Security does not depend on enabling features. The core API is secure-by-default; the optional `anchored` feature is a convenience for virtual roots. We test all modes (no features; `--features anchored`; `--features anchored,dunce`).

**Built-in protections include:**
- **NTFS Alternate Data Stream (ADS) validation** - Blocks malicious stream placements and traversal attempts
- **Symlink cycle detection** - Bounded depth tracking prevents infinite loops
- **Path traversal clamping** - Never ascends past root/share/device boundaries
- **Null byte rejection** - Early validation prevents injection attacks
- **UNC/device semantics** - Preserves Windows extended-length and device namespace integrity
- **TOCTOU race resistance** - Tested against time-of-check-time-of-use attacks

See [`docs/SECURITY.md`](docs/SECURITY.md) for detailed analysis, attack scenarios, and test references.

## Known Limitations

### Windows Short Filename Equivalence

On Windows, the filesystem may generate short filenames (8.3 format) for long directory names.
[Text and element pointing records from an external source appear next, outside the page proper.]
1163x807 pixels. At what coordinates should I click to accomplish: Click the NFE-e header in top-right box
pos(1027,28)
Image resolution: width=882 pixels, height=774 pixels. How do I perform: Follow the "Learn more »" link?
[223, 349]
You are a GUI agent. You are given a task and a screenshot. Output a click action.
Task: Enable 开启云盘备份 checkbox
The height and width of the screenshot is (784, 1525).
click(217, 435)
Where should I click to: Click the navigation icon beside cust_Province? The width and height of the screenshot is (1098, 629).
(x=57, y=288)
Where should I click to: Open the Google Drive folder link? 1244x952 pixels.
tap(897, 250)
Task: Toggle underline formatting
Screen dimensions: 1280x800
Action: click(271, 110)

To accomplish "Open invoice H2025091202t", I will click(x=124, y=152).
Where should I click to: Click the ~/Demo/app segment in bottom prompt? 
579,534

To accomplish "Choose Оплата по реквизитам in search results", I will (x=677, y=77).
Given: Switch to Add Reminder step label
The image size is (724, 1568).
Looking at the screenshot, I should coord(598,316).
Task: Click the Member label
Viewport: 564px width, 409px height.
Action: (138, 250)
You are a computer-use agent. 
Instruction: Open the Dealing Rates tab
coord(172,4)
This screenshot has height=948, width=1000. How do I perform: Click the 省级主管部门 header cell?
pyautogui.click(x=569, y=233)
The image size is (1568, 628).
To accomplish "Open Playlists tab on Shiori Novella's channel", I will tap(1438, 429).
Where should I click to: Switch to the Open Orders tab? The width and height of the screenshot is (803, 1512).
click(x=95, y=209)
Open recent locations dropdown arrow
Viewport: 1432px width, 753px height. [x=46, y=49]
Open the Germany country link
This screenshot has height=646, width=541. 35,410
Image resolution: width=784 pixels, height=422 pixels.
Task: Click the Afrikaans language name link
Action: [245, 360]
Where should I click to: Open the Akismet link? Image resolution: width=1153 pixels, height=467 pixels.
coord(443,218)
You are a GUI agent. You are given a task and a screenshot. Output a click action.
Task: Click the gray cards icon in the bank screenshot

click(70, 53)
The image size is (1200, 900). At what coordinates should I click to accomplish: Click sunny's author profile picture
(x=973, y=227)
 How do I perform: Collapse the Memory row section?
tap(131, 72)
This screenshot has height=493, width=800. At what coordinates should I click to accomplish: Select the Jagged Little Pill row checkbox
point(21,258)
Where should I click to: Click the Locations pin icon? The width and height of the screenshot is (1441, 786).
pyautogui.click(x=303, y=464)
For **non-existing paths**, this library cannot determine if a short filename form (e.g., `PROGRA~1`) and its corresponding long form (e.g., `Program Files`) refer to the same future location:

```rust
use soft_canonicalize::soft_canonicalize;

// These non-existing paths are treated as different (correctly)
let short_form = soft_canonicalize("C:/PROGRA~1/MyApp/config.json")?;
let long_form = soft_canonicalize("C:/Program Files/MyApp/config.json")?;

// They will NOT be equal because we cannot determine equivalence
// without filesystem existence
assert_ne!(short_form, long_form);
```

**This is a fundamental limitation** shared by Python's `pathlib.Path.resolve(strict=False)` and other path canonicalization libraries across languages. Short filename mapping only exists when files/directories are actually created by the filesystem.

## Contributing

Contributions are welcome! Please feel free to submit a Pull Request. For major changes, please open an issue first to discuss what you would like to change.

## License

Licensed under either of:

- Apache License, Version 2.0 ([LICENSE-APACHE](LICENSE-APACHE))
- MIT license ([LICENSE-MIT](LICENSE-MIT))

## Changelog

See [CHANGELOG.md](CHANGELOG.md) for a detailed history of changes.